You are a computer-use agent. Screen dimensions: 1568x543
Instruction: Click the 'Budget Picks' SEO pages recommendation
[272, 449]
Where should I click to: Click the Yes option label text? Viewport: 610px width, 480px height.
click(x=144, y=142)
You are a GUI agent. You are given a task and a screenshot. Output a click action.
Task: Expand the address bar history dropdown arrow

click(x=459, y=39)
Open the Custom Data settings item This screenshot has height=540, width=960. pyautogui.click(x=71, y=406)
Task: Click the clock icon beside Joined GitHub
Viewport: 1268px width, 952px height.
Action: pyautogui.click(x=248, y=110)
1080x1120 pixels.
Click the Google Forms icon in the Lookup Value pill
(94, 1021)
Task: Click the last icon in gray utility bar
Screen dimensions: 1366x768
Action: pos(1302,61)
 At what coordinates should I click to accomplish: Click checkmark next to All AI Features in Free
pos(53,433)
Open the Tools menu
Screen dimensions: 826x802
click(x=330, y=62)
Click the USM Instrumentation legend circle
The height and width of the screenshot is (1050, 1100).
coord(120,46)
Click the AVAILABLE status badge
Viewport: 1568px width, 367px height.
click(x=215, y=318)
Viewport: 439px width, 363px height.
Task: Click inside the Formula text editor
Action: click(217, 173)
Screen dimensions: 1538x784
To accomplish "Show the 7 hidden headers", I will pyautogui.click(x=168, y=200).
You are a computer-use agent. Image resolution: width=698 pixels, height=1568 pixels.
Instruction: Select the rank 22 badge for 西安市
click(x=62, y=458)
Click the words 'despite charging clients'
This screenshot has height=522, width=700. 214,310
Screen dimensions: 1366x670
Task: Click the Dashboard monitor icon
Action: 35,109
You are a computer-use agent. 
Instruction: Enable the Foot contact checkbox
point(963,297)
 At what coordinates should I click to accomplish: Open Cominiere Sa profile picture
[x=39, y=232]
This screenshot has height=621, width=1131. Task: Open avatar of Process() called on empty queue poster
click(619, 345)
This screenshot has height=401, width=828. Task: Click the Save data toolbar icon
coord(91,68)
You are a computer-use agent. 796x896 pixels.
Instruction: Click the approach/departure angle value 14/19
::::
EXERCISE INSTRUCTIONS> Give back, exactly as written, the stretch from the line with "Screen dimensions: 1366x768" through the line with "Click the AVAILABLE status badge", and no other lines from the records above.

PROBLEM SOLUTION>
Screen dimensions: 1366x768
Action: pos(1302,61)
 At what coordinates should I click to accomplish: Click checkmark next to All AI Features in Free
pos(53,433)
Open the Tools menu
Screen dimensions: 826x802
click(x=330, y=62)
Click the USM Instrumentation legend circle
The height and width of the screenshot is (1050, 1100).
coord(120,46)
Click the AVAILABLE status badge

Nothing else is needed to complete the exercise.